* Trecho do texto *
A Idade do Ouro (Luis Buñuel, 1930) 8

Com: Gaston Modot, Lya Lys, Max Ernst, Josep Llorens Artigas, Lionel Salem

Às vezes tenho sonhos que não consigo classificar. São geralmente alegorias disformes, às vezes terrivelmente nítidas e outras completamente truncadas. Todas elas são, invariavelmente, marcadas pela incompletitude. Como se o objetivo pretendido jamais pudesse ser alcançado – e ele não o é, nunca – com o sonho/pesadelo terminando em suspenso e sem qualquer indício de consumação, pelo menos quando consigo me recordar deles.

Assistir a A Idade do Ouro é como ter um sonho desses. Buñuel é um diretor que conseguiu transferir para a tela essa sensação, que se assemelha à idéia de nossos pés estarem sempre envoltos em grilhões, de as escadas que temos que subir serem feitas de areia movediça, de que quanto mais força fazemos mais resistência encontramos. Não entendeu nada? E quem disse que é fácil colocar em palavras a atmosfera sufocante de um sonho febril?

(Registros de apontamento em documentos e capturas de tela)
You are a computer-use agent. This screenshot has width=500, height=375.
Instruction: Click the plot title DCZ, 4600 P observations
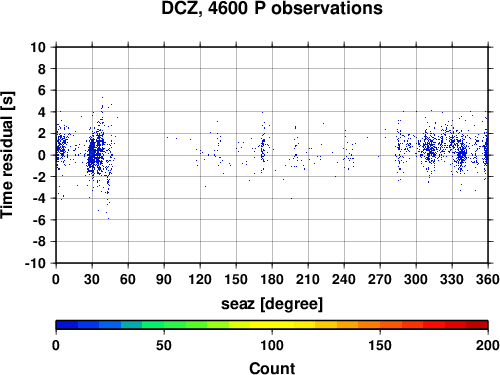[x=272, y=8]

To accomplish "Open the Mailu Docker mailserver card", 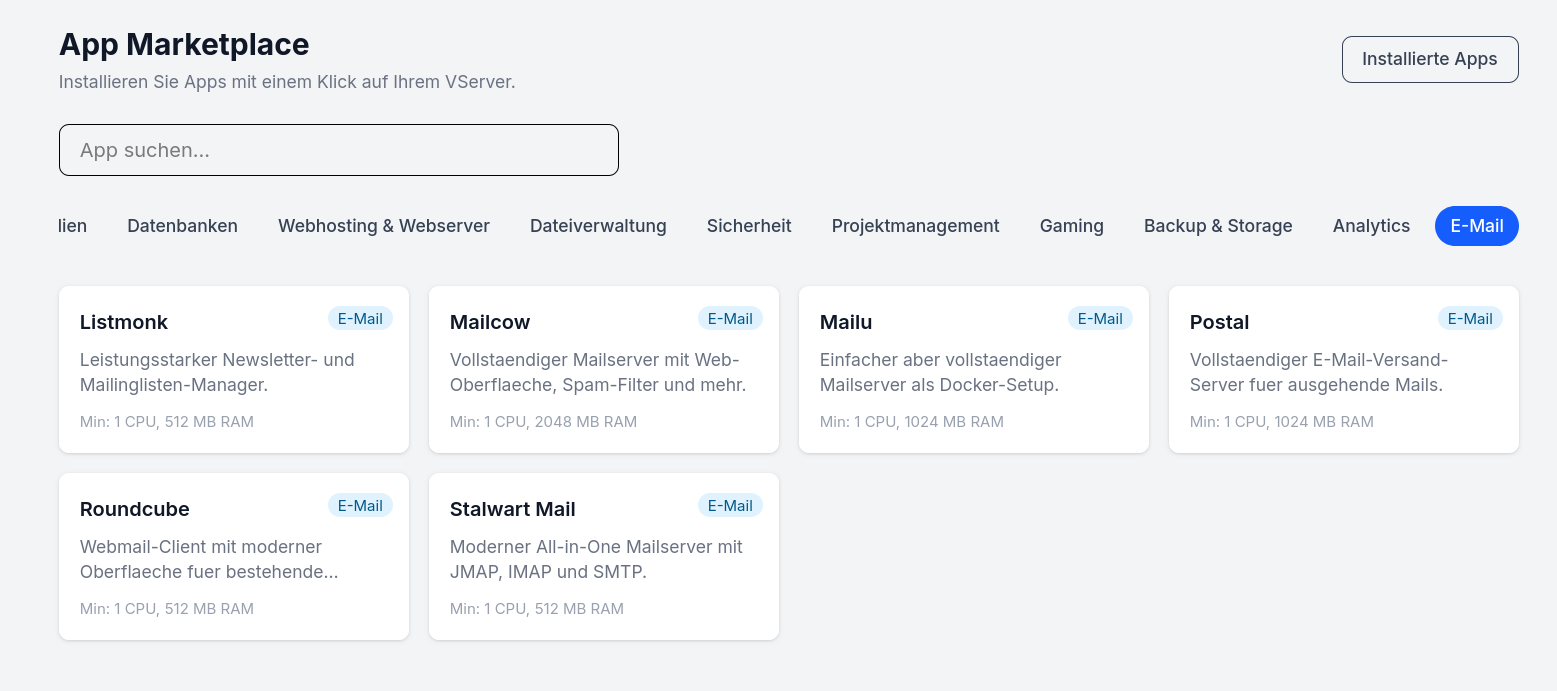I will 973,369.
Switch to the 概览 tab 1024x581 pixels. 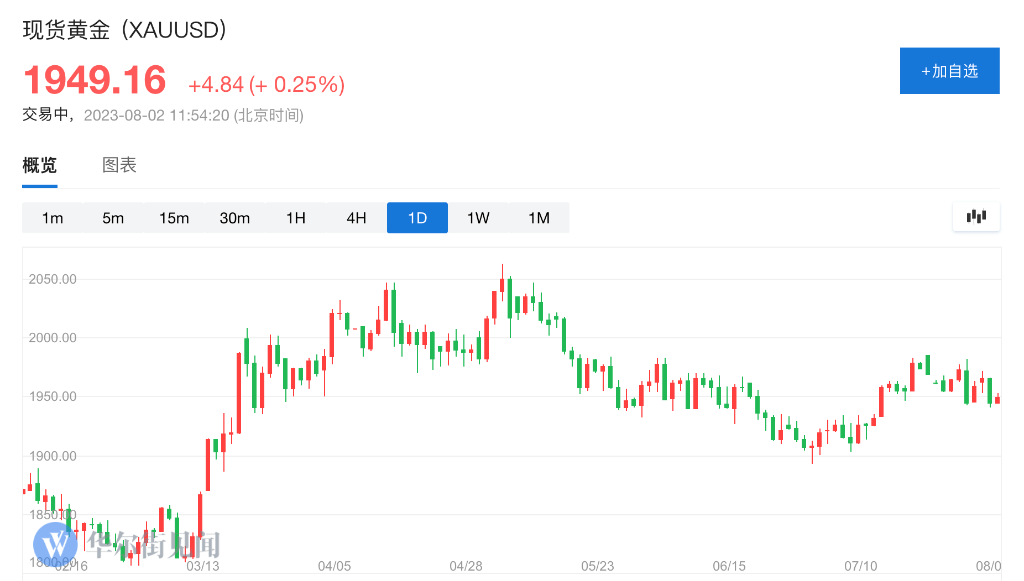pos(40,165)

* Objetivos *
1. De acordo com o texto sobre A Idade do Ouro, o que marca invariavelmente todos os sonhos que quem escreve não consegue classificar?
2. Transcreva do texto sobre A Idade do Ouro a passagem que vai de "Com: Gaston Modot, Lya" a "me recordar deles.".

* Respostas por tarefa *
1. A incompletitude.

2.
Com: Gaston Modot, Lya Lys, Max Ernst, Josep Llorens Artigas, Lionel Salem

Às vezes tenho sonhos que não consigo classificar. São geralmente alegorias disformes, às vezes terrivelmente nítidas e outras completamente truncadas. Todas elas são, invariavelmente, marcadas pela incompletitude. Como se o objetivo pretendido jamais pudesse ser alcançado – e ele não o é, nunca – com o sonho/pesadelo terminando em suspenso e sem qualquer indício de consumação, pelo menos quando consigo me recordar deles.